:: Working data ::

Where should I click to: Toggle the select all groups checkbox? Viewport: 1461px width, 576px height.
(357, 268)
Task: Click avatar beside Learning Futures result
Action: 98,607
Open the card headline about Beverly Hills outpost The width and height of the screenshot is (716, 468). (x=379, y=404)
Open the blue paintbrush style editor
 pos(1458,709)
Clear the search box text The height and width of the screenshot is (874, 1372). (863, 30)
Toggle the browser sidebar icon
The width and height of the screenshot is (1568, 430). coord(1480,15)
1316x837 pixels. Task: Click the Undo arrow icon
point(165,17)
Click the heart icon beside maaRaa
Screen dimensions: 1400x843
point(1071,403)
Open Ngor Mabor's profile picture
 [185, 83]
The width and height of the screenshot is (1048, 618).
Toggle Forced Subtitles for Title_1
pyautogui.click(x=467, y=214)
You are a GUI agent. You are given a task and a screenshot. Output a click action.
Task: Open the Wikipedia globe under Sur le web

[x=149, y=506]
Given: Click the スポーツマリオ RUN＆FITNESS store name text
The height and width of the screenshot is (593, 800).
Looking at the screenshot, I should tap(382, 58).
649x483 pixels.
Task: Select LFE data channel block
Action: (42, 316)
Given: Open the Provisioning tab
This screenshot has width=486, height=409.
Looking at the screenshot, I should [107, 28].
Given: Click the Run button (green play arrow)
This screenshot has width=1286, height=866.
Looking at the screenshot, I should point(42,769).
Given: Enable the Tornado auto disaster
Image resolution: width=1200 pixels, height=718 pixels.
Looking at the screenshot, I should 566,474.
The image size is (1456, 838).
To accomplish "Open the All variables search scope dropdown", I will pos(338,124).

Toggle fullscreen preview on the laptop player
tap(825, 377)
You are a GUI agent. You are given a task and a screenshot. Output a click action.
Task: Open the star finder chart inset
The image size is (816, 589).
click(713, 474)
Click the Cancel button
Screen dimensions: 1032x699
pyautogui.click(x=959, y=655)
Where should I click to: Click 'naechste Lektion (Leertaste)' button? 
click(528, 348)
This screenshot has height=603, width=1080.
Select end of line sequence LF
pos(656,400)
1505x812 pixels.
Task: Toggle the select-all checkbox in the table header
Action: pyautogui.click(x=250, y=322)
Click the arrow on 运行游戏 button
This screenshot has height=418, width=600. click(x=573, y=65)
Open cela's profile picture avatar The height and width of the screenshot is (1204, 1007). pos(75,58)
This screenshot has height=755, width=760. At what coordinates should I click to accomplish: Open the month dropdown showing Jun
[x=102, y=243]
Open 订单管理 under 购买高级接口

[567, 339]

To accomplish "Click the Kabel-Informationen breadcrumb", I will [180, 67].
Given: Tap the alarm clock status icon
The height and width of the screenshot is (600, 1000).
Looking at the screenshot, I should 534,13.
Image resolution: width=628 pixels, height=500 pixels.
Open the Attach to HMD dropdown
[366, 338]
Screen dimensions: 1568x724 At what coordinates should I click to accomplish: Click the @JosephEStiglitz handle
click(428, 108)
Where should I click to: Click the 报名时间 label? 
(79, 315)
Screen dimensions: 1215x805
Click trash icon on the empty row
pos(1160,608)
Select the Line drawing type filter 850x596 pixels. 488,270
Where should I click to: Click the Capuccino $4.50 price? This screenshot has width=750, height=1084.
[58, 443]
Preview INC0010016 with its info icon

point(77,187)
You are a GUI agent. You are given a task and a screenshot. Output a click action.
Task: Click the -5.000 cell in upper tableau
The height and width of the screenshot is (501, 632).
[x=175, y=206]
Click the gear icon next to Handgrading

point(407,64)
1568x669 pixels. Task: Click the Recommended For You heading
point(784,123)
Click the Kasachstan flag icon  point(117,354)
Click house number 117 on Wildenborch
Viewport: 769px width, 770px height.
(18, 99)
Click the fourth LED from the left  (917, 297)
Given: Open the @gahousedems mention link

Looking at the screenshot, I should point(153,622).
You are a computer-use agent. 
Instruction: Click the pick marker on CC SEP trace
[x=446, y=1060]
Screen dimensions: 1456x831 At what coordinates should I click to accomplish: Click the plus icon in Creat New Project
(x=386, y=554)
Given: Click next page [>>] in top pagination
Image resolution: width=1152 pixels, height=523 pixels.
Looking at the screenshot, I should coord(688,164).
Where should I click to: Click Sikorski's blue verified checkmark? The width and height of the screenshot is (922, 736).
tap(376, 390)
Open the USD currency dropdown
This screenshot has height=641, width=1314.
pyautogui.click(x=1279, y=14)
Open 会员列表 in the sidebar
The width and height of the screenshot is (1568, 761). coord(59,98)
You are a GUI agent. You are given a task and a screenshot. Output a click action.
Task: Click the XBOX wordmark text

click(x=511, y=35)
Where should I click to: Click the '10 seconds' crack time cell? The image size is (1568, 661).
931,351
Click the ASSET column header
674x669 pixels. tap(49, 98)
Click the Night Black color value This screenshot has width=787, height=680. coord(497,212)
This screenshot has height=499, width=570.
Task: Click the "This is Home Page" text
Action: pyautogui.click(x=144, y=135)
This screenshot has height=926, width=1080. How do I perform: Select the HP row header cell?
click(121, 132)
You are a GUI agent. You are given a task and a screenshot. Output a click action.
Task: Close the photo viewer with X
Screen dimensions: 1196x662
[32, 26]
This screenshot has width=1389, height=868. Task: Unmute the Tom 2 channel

:: Task requirements ::
Each line in the material above must be retyped without alteration.

:: Solution to this task ::
Where should I click to: Toggle the select all groups checkbox? Viewport: 1461px width, 576px height.
(357, 268)
Task: Click avatar beside Learning Futures result
Action: 98,607
Open the card headline about Beverly Hills outpost The width and height of the screenshot is (716, 468). (x=379, y=404)
Open the blue paintbrush style editor
 pos(1458,709)
Clear the search box text The height and width of the screenshot is (874, 1372). (863, 30)
Toggle the browser sidebar icon
The width and height of the screenshot is (1568, 430). coord(1480,15)
1316x837 pixels. Task: Click the Undo arrow icon
point(165,17)
Click the heart icon beside maaRaa
Screen dimensions: 1400x843
point(1071,403)
Open Ngor Mabor's profile picture
 [185, 83]
The width and height of the screenshot is (1048, 618).
Toggle Forced Subtitles for Title_1
pyautogui.click(x=467, y=214)
You are a GUI agent. You are given a task and a screenshot. Output a click action.
Task: Open the Wikipedia globe under Sur le web

[x=149, y=506]
Given: Click the スポーツマリオ RUN＆FITNESS store name text
The height and width of the screenshot is (593, 800).
Looking at the screenshot, I should tap(382, 58).
649x483 pixels.
Task: Select LFE data channel block
Action: (42, 316)
Given: Open the Provisioning tab
This screenshot has width=486, height=409.
Looking at the screenshot, I should [107, 28].
Given: Click the Run button (green play arrow)
This screenshot has width=1286, height=866.
Looking at the screenshot, I should point(42,769).
Given: Enable the Tornado auto disaster
Image resolution: width=1200 pixels, height=718 pixels.
Looking at the screenshot, I should 566,474.
The image size is (1456, 838).
To accomplish "Open the All variables search scope dropdown", I will pos(338,124).

Toggle fullscreen preview on the laptop player
tap(825, 377)
You are a GUI agent. You are given a task and a screenshot. Output a click action.
Task: Open the star finder chart inset
The image size is (816, 589).
click(713, 474)
Click the Cancel button
Screen dimensions: 1032x699
pyautogui.click(x=959, y=655)
Where should I click to: Click 'naechste Lektion (Leertaste)' button? 
click(528, 348)
This screenshot has height=603, width=1080.
Select end of line sequence LF
pos(656,400)
1505x812 pixels.
Task: Toggle the select-all checkbox in the table header
Action: pyautogui.click(x=250, y=322)
Click the arrow on 运行游戏 button
This screenshot has height=418, width=600. click(x=573, y=65)
Open cela's profile picture avatar The height and width of the screenshot is (1204, 1007). pos(75,58)
This screenshot has height=755, width=760. At what coordinates should I click to accomplish: Open the month dropdown showing Jun
[x=102, y=243]
Open 订单管理 under 购买高级接口

[567, 339]

To accomplish "Click the Kabel-Informationen breadcrumb", I will [180, 67].
Given: Tap the alarm clock status icon
The height and width of the screenshot is (600, 1000).
Looking at the screenshot, I should 534,13.
Image resolution: width=628 pixels, height=500 pixels.
Open the Attach to HMD dropdown
[366, 338]
Screen dimensions: 1568x724 At what coordinates should I click to accomplish: Click the @JosephEStiglitz handle
click(428, 108)
Where should I click to: Click the 报名时间 label? 
(79, 315)
Screen dimensions: 1215x805
Click trash icon on the empty row
pos(1160,608)
Select the Line drawing type filter 850x596 pixels. 488,270
Where should I click to: Click the Capuccino $4.50 price? This screenshot has width=750, height=1084.
[58, 443]
Preview INC0010016 with its info icon

point(77,187)
You are a GUI agent. You are given a task and a screenshot. Output a click action.
Task: Click the -5.000 cell in upper tableau
The height and width of the screenshot is (501, 632).
[x=175, y=206]
Click the gear icon next to Handgrading

point(407,64)
1568x669 pixels. Task: Click the Recommended For You heading
point(784,123)
Click the Kasachstan flag icon  point(117,354)
Click house number 117 on Wildenborch
Viewport: 769px width, 770px height.
(18, 99)
Click the fourth LED from the left  (917, 297)
Given: Open the @gahousedems mention link

Looking at the screenshot, I should point(153,622).
You are a computer-use agent. 
Instruction: Click the pick marker on CC SEP trace
[x=446, y=1060]
Screen dimensions: 1456x831 At what coordinates should I click to accomplish: Click the plus icon in Creat New Project
(x=386, y=554)
Given: Click next page [>>] in top pagination
Image resolution: width=1152 pixels, height=523 pixels.
Looking at the screenshot, I should coord(688,164).
Where should I click to: Click Sikorski's blue verified checkmark? The width and height of the screenshot is (922, 736).
tap(376, 390)
Open the USD currency dropdown
This screenshot has height=641, width=1314.
pyautogui.click(x=1279, y=14)
Open 会员列表 in the sidebar
The width and height of the screenshot is (1568, 761). coord(59,98)
You are a GUI agent. You are given a task and a screenshot. Output a click action.
Task: Click the XBOX wordmark text

click(x=511, y=35)
Where should I click to: Click the '10 seconds' crack time cell? The image size is (1568, 661).
931,351
Click the ASSET column header
674x669 pixels. tap(49, 98)
Click the Night Black color value This screenshot has width=787, height=680. coord(497,212)
This screenshot has height=499, width=570.
Task: Click the "This is Home Page" text
Action: pyautogui.click(x=144, y=135)
This screenshot has height=926, width=1080. How do I perform: Select the HP row header cell?
click(121, 132)
You are a GUI agent. You are given a task and a screenshot. Output a click action.
Task: Close the photo viewer with X
Screen dimensions: 1196x662
[32, 26]
This screenshot has width=1389, height=868. Task: Unmute the Tom 2 channel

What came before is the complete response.